Pour autant on ne peut être que surpris de constater que, sauf le mouvement surréaliste, la poésie du XX° siècle est largement négligée : la poésie engagée (Aragon), la poésie dite du quotidien (Prévert), la poésie des choses et des objets (Ponge), et la poésie d'aujourd'hui : poésie sonore, poésie chantée etc. Ainsi les langages poétiques d'aujourd'hui, c'est-à-dire ceux dans lesquels les élèves pourraient se reconnaître ne sont pas proposés à leur découverte. Ce sont pourtant aussi ceux par lesquels les élèves pourraient le mieux mesurer la spécificité de cette parole.

Et le lyrisme ?

Enfin, il faut aussi remarquer que ces choix programmatiques ont abouti à la presque disparition de la poésie d'essence lyrique. Et ceci en raison du fait que des pans entiers de la poésie française sont passés sous silence, et qu'il s'agit justement de celle où s'est développée cette expression lyrique, c'est-à-dire en particulier la poésie romantique (Hugo, Lamartine), la poésie symboliste, et toute une partie de la poésie du XX° siècle autre que celle du mouvement surréaliste : Valéry, Claudel, Césaire, Senghor, Saint John-Perse, Supervielle, etc.

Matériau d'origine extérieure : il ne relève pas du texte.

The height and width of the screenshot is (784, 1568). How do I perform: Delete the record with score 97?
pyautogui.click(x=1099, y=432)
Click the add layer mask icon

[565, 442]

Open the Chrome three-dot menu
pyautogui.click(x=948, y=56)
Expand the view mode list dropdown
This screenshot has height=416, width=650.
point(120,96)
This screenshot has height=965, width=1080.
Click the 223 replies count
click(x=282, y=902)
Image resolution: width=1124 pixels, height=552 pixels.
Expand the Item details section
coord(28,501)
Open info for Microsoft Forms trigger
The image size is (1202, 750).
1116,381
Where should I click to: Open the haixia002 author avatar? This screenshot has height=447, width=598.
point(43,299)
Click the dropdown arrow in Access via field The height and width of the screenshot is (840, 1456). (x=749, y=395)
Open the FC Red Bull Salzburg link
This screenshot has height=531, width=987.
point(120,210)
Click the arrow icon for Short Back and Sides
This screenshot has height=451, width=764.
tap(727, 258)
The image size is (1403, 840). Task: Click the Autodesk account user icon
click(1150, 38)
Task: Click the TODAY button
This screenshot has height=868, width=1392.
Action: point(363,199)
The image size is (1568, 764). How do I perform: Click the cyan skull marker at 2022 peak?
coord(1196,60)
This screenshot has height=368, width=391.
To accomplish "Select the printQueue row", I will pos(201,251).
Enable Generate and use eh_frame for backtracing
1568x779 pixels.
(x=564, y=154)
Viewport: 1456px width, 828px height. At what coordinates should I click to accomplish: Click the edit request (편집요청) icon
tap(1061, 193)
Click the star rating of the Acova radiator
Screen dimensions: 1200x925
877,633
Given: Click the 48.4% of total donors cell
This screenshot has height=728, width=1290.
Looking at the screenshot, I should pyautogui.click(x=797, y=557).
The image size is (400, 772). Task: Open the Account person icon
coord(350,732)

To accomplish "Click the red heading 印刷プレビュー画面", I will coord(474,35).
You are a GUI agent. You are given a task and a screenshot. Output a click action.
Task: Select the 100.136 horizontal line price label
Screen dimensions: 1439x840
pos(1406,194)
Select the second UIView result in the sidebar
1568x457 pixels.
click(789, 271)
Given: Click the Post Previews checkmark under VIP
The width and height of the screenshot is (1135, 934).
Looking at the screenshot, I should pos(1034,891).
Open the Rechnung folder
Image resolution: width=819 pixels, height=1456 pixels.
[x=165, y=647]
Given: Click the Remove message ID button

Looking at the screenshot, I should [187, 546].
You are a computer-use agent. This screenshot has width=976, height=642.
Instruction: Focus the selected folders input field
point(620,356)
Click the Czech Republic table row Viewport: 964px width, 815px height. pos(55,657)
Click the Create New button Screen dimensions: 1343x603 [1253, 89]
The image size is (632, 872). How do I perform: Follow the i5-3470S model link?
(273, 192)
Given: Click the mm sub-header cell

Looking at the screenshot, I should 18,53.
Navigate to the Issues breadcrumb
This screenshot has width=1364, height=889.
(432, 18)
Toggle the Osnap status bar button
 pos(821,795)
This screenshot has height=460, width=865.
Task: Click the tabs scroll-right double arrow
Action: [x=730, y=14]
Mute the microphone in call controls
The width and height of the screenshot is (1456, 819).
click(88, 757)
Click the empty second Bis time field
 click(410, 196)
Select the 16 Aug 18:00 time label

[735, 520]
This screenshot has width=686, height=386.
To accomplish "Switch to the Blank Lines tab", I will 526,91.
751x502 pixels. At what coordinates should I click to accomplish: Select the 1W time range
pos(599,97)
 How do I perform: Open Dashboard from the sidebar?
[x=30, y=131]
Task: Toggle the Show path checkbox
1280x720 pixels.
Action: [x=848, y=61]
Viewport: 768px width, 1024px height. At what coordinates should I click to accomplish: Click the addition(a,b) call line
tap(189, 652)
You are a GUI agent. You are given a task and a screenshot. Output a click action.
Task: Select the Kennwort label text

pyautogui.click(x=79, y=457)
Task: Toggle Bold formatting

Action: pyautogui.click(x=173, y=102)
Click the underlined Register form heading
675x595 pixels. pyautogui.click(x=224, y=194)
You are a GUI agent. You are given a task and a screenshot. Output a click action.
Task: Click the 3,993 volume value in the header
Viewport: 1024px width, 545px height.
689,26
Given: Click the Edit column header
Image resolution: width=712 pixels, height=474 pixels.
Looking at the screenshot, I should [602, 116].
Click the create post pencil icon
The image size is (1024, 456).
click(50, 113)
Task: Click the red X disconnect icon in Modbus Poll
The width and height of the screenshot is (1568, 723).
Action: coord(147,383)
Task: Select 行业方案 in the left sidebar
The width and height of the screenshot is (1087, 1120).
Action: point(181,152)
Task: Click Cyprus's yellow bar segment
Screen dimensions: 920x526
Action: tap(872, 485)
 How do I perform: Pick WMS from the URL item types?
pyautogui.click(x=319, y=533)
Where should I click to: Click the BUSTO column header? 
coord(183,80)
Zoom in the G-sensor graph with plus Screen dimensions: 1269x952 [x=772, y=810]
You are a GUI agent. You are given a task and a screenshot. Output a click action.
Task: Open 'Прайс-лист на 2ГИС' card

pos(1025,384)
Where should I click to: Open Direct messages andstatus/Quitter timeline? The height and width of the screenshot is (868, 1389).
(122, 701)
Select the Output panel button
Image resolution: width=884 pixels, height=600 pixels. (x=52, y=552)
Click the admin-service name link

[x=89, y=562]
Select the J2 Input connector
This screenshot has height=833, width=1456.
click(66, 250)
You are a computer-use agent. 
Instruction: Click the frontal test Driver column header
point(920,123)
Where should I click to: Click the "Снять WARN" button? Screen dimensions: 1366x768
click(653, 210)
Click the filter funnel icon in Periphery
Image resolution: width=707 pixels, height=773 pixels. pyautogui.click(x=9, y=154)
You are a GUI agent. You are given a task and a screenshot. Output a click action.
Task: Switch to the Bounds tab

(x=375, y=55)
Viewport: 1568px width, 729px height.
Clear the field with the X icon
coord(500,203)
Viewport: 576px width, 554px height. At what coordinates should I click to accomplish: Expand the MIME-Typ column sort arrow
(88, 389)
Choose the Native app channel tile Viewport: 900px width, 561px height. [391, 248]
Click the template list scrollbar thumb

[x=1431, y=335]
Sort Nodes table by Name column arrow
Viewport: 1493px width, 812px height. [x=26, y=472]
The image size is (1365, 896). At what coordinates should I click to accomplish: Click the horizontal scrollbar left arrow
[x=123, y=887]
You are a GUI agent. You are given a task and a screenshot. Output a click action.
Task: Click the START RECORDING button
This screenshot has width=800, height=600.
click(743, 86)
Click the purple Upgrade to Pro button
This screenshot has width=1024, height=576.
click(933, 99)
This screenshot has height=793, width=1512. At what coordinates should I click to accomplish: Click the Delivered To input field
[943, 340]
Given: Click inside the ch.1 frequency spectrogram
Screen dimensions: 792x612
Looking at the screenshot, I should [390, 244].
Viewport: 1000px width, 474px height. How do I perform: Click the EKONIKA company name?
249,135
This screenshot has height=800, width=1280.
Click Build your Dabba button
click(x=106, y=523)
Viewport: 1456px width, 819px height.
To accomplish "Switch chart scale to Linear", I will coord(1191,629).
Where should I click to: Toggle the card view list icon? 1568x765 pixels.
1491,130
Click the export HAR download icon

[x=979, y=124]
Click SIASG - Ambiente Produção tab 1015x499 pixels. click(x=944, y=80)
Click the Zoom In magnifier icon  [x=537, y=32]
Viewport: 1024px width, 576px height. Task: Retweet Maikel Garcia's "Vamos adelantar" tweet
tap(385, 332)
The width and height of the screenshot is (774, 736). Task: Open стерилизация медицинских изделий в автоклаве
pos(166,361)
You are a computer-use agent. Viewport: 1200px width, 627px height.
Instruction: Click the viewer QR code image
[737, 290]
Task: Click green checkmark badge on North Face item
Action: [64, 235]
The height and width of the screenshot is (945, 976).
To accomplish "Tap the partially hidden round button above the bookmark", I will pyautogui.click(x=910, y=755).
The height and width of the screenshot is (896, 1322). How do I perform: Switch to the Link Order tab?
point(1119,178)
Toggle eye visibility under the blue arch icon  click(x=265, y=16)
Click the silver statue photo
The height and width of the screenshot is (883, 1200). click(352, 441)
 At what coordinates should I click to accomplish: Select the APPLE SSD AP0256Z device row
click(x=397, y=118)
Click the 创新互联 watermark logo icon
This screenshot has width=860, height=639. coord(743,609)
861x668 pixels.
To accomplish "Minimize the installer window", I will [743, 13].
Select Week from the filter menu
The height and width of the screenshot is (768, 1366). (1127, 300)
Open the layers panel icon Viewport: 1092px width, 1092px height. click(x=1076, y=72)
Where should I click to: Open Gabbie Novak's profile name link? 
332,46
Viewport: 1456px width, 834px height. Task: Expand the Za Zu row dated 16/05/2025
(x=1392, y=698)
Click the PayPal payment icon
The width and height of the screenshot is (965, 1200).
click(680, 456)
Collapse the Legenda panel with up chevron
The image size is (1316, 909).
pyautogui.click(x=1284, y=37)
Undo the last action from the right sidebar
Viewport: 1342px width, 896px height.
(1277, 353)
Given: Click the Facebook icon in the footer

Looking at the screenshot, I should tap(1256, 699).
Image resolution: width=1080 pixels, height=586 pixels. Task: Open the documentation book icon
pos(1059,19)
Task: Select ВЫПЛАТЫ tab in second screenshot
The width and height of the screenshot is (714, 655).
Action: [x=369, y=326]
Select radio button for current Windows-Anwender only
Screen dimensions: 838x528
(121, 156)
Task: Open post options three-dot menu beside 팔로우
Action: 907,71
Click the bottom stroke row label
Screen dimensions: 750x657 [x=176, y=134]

Dans le même ordre d'idées, on remarque que l'activité d'expression poétique elle-même n'est pas mentionnée. En effet, au chapitre "démarches", la poésie est citée dans la compétence "lecture", mais elle n'apparaît pas dans les compétences "écriture" ni "oral". Bien évidemment, rien n'empêche de proposer des activités d'expression poétique à différents moments de l'année et de la progression. Cependant les recommandations programmatiques n'y incitent pas. Ainsi la dimension expressive de la poésie, c'est-à-dire celle que les élèves apprécient le plus et celle par laquelle on peut les initier au langage poétique et au langage en général, n'est pas privilégiée.

Ainsi s'il est indéniable qu'à travers l'étude des deux objets d'étude "Des goûts et des couleurs, discutons-en !" et "Du côté de l'imaginaire", les élèves des classes de baccalauréat professionnel peuvent découvrir des aspects majeurs du genre poétique, le choix de l'envisager prioritairement selon des problématiques littéraires aboutit à l'éloigner des formes d'expressions actuelles et partant risque d'empêcher que les élèves n'en perçoivent sa nécessité et ne puissent faire les mêmes découvertes qu'Yves Bonnefoy.